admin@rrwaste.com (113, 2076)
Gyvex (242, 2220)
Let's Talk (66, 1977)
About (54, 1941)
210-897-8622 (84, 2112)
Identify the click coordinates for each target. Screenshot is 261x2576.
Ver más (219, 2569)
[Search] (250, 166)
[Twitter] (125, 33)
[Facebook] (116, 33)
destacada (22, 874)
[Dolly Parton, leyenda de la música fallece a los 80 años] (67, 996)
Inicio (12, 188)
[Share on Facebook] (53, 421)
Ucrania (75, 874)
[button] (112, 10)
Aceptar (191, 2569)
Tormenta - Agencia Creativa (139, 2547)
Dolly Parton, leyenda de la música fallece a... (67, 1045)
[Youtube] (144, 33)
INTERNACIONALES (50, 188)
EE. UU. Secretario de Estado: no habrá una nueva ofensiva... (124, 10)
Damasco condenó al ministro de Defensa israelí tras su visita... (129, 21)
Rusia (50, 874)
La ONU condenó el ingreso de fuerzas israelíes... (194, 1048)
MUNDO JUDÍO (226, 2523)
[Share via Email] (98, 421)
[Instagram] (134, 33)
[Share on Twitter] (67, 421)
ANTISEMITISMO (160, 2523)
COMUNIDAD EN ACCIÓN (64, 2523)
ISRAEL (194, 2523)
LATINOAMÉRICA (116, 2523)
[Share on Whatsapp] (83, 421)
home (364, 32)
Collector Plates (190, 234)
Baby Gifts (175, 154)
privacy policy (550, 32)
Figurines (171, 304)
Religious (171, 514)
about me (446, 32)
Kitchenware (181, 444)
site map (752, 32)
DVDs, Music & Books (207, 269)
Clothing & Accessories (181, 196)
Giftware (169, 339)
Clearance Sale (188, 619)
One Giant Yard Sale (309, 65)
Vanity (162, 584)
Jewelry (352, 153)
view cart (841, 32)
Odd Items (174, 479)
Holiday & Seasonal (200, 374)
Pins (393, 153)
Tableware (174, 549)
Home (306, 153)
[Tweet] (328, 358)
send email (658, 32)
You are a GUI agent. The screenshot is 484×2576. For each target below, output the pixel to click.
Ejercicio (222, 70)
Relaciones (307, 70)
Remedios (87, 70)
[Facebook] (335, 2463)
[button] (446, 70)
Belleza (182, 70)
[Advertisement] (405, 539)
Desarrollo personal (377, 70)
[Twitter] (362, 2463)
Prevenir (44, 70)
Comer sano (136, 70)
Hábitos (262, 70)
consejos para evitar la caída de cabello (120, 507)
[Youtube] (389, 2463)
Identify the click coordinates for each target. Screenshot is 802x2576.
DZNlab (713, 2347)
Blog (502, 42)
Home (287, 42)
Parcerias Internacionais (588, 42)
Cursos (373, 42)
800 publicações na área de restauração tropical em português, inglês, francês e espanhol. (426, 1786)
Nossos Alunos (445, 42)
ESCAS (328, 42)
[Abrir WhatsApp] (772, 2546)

Description of the task:
Find every line in the data above that holds the string "click". Give the number of such lines and nothing else.

Your solution:
3